§ Parts of the exercise:
1. Translate into Spanish this sentence from the Joan Evans biography: "She was named after actress Joan Crawford, her godmother."
2. Quote the Joan Evans biography word for word, everything from "Career[edit]" down to "film was released.".

Joan Evans (born July 18, 1934) is an American film actress.

Career[edit]

Evans appeared in three movies with actor Farley Granger. Her first film with him was as the title role in Roseanna McCoy (1949), based on the real-life romance between two members of the Hatfield-McCoy feud. She gained the role after producer Samuel Goldwyn conducted a national talent search. She was only fourteen years old when she started work on Roseanna McCoy, and her parents added two years to her age so she could claim to be sixteen when the film was released.

Her parents were Hollywood writers Dale Eunson and Katherine Albert. Her father wrote the book The Day They Gave Babies Away, which was made into the movie All Mine to Give (1957). She was named after actress Joan Crawford, her godmother. When Evans was seventeen years old, she announced that she would marry a car salesman named Kirby Weatherly.

§ Given information:
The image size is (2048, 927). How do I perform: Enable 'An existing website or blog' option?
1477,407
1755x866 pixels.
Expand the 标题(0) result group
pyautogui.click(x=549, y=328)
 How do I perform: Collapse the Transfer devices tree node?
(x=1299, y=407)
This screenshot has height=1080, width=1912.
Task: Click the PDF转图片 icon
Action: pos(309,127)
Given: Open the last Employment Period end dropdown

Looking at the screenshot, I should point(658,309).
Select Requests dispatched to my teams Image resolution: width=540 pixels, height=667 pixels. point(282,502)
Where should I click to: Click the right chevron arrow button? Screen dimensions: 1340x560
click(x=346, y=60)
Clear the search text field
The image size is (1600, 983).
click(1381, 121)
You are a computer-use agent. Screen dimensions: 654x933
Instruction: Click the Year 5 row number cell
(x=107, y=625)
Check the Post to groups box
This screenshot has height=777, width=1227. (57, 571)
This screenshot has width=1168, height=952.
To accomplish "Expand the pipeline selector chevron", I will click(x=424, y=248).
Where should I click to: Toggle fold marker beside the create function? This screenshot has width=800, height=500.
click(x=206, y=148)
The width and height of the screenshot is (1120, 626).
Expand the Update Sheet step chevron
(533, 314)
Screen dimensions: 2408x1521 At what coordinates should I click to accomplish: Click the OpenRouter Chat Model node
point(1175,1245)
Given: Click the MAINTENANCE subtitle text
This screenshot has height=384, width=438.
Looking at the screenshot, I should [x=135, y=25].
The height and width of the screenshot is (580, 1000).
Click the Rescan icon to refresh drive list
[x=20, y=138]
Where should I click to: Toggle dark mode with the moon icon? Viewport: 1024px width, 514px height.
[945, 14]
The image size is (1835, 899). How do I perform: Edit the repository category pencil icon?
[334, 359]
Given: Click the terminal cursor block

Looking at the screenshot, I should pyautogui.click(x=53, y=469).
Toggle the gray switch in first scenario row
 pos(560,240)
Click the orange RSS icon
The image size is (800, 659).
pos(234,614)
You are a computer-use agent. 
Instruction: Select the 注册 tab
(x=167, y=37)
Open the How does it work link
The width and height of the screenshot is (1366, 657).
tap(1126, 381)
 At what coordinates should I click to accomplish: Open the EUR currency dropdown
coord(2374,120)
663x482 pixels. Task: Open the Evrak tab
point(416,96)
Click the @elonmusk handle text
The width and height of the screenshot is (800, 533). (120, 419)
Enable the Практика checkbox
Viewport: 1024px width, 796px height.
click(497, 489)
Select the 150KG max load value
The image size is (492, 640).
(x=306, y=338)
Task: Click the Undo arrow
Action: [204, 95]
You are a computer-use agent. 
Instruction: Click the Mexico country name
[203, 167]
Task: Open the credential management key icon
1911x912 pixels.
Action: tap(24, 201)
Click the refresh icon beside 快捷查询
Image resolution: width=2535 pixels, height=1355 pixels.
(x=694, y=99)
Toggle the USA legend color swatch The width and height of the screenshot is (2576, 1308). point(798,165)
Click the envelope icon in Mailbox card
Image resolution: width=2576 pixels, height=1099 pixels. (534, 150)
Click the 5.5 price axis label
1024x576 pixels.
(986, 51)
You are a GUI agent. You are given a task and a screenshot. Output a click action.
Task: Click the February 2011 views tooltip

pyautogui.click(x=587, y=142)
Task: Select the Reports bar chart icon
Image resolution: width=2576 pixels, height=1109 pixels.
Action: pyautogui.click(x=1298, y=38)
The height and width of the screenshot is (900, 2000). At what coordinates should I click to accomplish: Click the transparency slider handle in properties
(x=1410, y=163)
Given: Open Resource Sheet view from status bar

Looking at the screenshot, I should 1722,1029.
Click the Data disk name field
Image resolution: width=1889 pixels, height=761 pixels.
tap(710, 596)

§ Task-by-task solutions:
1. Le pusieron ese nombre en honor a la actriz Joan Crawford, su madrina.

2.
Career[edit]

Evans appeared in three movies with actor Farley Granger. Her first film with him was as the title role in Roseanna McCoy (1949), based on the real-life romance between two members of the Hatfield-McCoy feud. She gained the role after producer Samuel Goldwyn conducted a national talent search. She was only fourteen years old when she started work on Roseanna McCoy, and her parents added two years to her age so she could claim to be sixteen when the film was released.